What you should do: In the text below about K. Armstrong, at which university did he study law?

State President of Bahujan Samaj Party, Tamil Nadu
- In office 4 July 2010 – 5 July 2024
- President: Mayawati
- Preceded by: K. Selvaperunthagai
- Succeeded by: P. Anandan
- In office 24 September 2007 – 11 November 2008
- President: Mayawati
- Succeeded by: K. Selvaperunthagai

Personal details
- Born: 31 January 1972 Chennai, Tamil Nadu, India
- Died: July 5, 2024 (aged 52)
- Cause of death: Assassination
- Party: Bahujan Samaj Party
- Other political affiliations: Puratchi Bharatam Katchi; Independent;
- Spouse: Porkodi Armstrong ​(m. 2016)​
- Children: 1
- Occupation: politician, lawyer, activist

= K. Armstrong =

Indian lawyer and politician

K. Armstrong (31 January 1972 – 5 July 2024) was an Indian lawyer and politician from the state of Tamil Nadu. He was the state president of Tamil Nadu unit of the Bahujan Samaj Party. An Ambedkarite Buddhist, Armstrong was known as a prominent Dalit social and political activist in the state.

He was assassinated outside his residence on 5 July 2024. His murder led to protests and public demonstrations in parts of Tamil Nadu, with Dalit organisations and political leaders demanding justice and highlighting violence against Dalits.

== Early and Personal life ==
Armstrong was born and brought up in Chennai’s Perambur to M. Krishnan and Lily. His father was a supporter of Periyar and Dravida Kazhagam. After studying law from Sri Venkateswara University, Tirupati, he began practising in the Chennai courts. Armstrong enrolled with the Bar Council of Tamil Nadu in 2009, a year after his childhood friend Porkodi had registered. On 6 March 2016, he married Porkodi (born 8 August 1974) in a ceremony attended by 50 Buddhist monks from various South Asian countries; on the same occasion, he embraced Buddhism. On 14 March 2023, the couple had a daughter named Savitribai, after seven years of marriage.

==Political career==
In 2000, he joined active politics with the Puratchi Bharatham Katchi under the leadership of Poovai Murthy. In 2006, he contested as an independent candidate and was elected from a ward in North Chennai as a councillor in the Chennai Municipal Corporation elections. Subsequently he joined the BSP on 24 September 2007 and was made the state unit president.

Source excerpt:
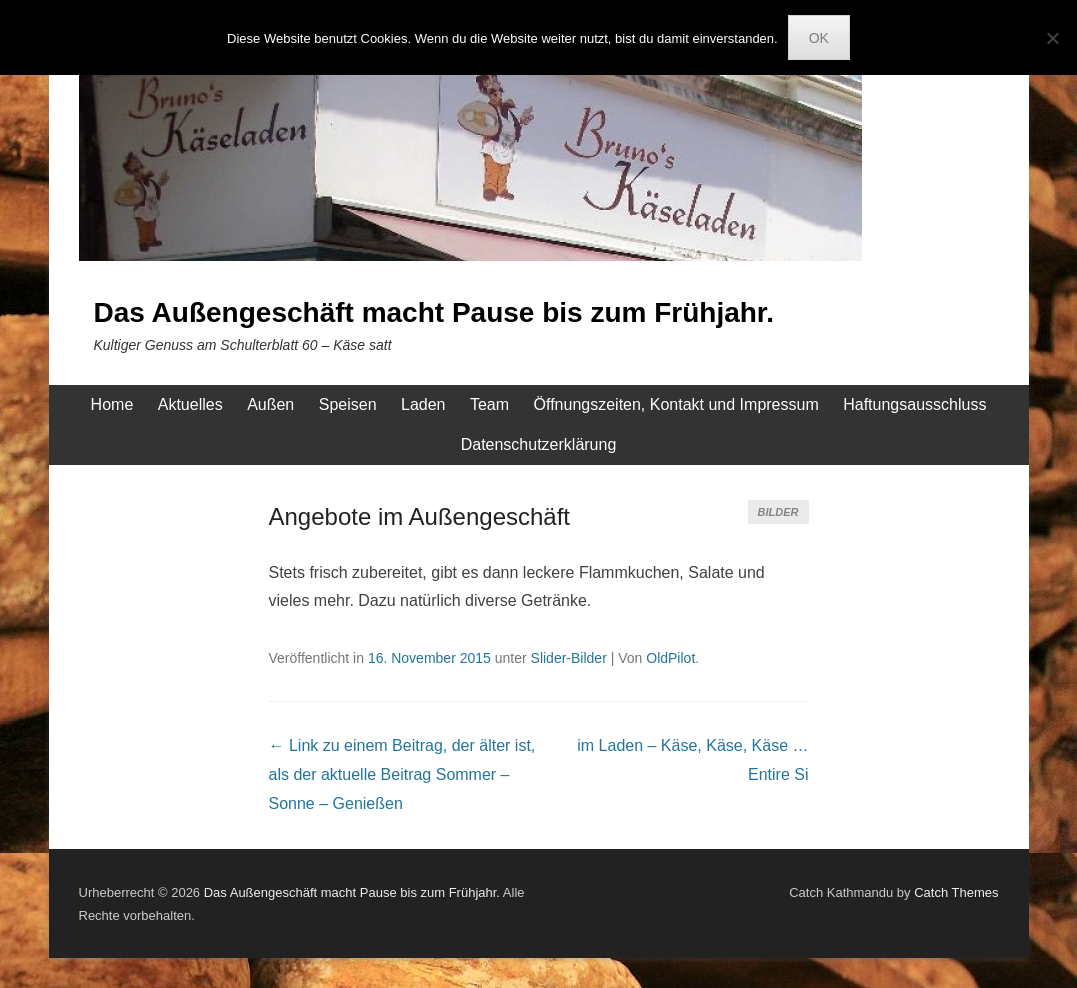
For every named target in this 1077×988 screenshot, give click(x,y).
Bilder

Result: Sri Venkateswara University, Tirupati